The big question is, what is the role of humans in all this? We are the catalyst in this entire game of creation. All elements exist within us. We are spiritual beings having human experiences. The elements share a relationship, a method, a sequence coming together to accomplish a purpose that is ‘balance’.

Corporate organisations are similar to the laws of the universe, which are based on knowledge, discipline, inter-dependency, synchronicity, common intent, process, communication, struggle and selflessness.
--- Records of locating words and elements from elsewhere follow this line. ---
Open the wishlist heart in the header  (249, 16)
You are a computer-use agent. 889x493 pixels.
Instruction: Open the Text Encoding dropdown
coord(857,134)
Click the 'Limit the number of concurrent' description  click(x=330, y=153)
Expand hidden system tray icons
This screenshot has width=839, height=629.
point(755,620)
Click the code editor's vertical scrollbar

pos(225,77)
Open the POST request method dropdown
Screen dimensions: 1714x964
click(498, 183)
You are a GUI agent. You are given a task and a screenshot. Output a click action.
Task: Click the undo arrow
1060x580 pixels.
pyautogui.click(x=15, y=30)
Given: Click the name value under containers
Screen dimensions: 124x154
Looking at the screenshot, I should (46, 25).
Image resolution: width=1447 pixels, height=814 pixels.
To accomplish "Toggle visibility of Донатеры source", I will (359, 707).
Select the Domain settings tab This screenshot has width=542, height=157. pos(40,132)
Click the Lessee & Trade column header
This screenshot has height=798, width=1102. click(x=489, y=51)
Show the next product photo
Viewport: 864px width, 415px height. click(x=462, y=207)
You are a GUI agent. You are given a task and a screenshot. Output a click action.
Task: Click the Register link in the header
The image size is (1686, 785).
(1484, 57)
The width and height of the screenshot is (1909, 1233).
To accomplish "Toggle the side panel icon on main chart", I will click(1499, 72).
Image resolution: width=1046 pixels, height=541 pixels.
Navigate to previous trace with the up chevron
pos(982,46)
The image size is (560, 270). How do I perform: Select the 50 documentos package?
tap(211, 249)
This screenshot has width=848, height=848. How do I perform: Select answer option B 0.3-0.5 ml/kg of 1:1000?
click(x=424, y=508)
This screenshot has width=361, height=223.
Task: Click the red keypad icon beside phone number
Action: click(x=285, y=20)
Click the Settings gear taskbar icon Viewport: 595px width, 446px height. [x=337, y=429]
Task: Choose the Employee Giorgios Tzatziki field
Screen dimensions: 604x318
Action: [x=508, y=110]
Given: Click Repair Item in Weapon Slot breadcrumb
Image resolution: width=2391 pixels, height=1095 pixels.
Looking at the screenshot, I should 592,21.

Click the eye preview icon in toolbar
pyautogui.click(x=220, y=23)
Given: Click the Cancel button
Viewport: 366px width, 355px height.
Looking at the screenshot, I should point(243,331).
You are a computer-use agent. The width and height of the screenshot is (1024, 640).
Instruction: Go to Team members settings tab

According to the fundamentals of Sufi yoga, the purpose is to balance the relationship with the self, the higher self and the others. It simply means knowing yourself, your strengths and weaknesses, realising limitations and potential. It is like a SWOT analysis of the self, to assess, review, plan, strategise and implement to navigate through life. That profound experience of self-realisation occurs when we understand our relationship with our divine source and our connection with all of Life.

 

To facilitate the flow of the laws and its relationship, I had to pass though being a ‘nothing’, as a door-to-door salesman in New Zealand, making pitches at strangers’ doors. I had doors slammed at my face, thereby destroying all the self-perceptions I carried. This self-realisation happened in a fraction of a second.

 

The process of self-awareness came through the jobs I did and the people I interacted with, my relationship with my family, my acquaintances, strangers and nature. From a salesman to the Managing Director, it was the same self but a different action. The purpose of self-realisation, however, remained the same throughout.

 

Sufi yoga is applied mysticism; the heart in action. It is the harmonious engagement with the world to restore both inner and outer peace. It is a discipline that not only empowers the vital aspects of yoga but also creates a strong sense of inner focus and awareness, which Sufis call the ‘magnetic centre’. It helps to sustain the practice in the midst of life’s challenges by creating a strong and unshakable sense of the self.

 

We, similar beings living a similar life and facing similar challenges, are driven by our responsibilities. Essentially, each one of us should establish a relationship with the self. This will guide our relationship with the higher self, the ‘balance’, giving a meaning to our relationship with others.